- TASK TO COMPLETE:
Copy the lines verbatim, beginning with the line that contains "The width and height of the screenshot is (350, 263)." and continuing through the end of the data, and only those lines.

Saved entries:
Start of Block
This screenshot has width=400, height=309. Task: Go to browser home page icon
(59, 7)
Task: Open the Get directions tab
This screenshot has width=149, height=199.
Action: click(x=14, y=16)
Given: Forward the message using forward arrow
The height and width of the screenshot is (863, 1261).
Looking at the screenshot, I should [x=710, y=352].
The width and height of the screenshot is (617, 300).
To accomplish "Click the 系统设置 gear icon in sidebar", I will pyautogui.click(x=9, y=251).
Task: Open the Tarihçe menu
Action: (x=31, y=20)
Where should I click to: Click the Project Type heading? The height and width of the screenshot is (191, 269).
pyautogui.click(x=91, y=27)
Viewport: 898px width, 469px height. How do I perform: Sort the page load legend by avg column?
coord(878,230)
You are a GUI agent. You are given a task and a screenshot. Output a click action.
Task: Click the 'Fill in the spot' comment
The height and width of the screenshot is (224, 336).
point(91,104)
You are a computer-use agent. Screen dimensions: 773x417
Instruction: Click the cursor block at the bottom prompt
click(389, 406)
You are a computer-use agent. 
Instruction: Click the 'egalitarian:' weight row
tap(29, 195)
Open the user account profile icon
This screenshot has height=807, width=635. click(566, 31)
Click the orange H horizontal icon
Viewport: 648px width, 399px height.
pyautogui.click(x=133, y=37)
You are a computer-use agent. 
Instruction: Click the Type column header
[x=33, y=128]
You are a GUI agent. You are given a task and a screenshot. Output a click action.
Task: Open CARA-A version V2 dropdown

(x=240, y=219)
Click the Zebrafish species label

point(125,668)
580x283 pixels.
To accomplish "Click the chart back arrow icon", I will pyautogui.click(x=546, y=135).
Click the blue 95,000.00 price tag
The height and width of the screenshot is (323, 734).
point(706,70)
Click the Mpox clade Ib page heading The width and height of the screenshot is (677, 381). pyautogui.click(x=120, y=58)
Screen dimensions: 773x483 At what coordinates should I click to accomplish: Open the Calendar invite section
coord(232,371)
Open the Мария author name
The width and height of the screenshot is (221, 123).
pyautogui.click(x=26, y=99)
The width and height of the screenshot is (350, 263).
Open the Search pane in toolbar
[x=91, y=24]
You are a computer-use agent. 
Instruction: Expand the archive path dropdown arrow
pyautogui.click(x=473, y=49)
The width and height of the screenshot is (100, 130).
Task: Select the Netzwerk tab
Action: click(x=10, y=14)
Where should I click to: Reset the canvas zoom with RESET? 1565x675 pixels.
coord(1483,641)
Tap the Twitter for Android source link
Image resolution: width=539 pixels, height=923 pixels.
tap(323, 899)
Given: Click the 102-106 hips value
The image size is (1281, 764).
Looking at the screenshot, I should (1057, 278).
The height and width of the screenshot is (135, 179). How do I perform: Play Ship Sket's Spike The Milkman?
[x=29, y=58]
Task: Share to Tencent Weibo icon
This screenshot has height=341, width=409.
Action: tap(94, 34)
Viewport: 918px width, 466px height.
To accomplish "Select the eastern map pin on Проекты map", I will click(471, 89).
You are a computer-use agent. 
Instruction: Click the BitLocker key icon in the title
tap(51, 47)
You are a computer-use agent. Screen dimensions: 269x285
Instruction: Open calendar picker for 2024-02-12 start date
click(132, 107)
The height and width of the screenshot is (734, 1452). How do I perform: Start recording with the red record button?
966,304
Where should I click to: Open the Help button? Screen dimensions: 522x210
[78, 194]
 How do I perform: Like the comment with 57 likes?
End of Block
- RESPONSE AREA:
The width and height of the screenshot is (350, 263).
Open the Search pane in toolbar
[x=91, y=24]
You are a computer-use agent. 
Instruction: Expand the archive path dropdown arrow
pyautogui.click(x=473, y=49)
The width and height of the screenshot is (100, 130).
Task: Select the Netzwerk tab
Action: click(x=10, y=14)
Where should I click to: Reset the canvas zoom with RESET? 1565x675 pixels.
coord(1483,641)
Tap the Twitter for Android source link
Image resolution: width=539 pixels, height=923 pixels.
tap(323, 899)
Given: Click the 102-106 hips value
The image size is (1281, 764).
Looking at the screenshot, I should (1057, 278).
The height and width of the screenshot is (135, 179). How do I perform: Play Ship Sket's Spike The Milkman?
[x=29, y=58]
Task: Share to Tencent Weibo icon
This screenshot has height=341, width=409.
Action: tap(94, 34)
Viewport: 918px width, 466px height.
To accomplish "Select the eastern map pin on Проекты map", I will click(471, 89).
You are a computer-use agent. 
Instruction: Click the BitLocker key icon in the title
tap(51, 47)
You are a computer-use agent. Screen dimensions: 269x285
Instruction: Open calendar picker for 2024-02-12 start date
click(132, 107)
The height and width of the screenshot is (734, 1452). How do I perform: Start recording with the red record button?
966,304
Where should I click to: Open the Help button? Screen dimensions: 522x210
[78, 194]
 How do I perform: Like the comment with 57 likes?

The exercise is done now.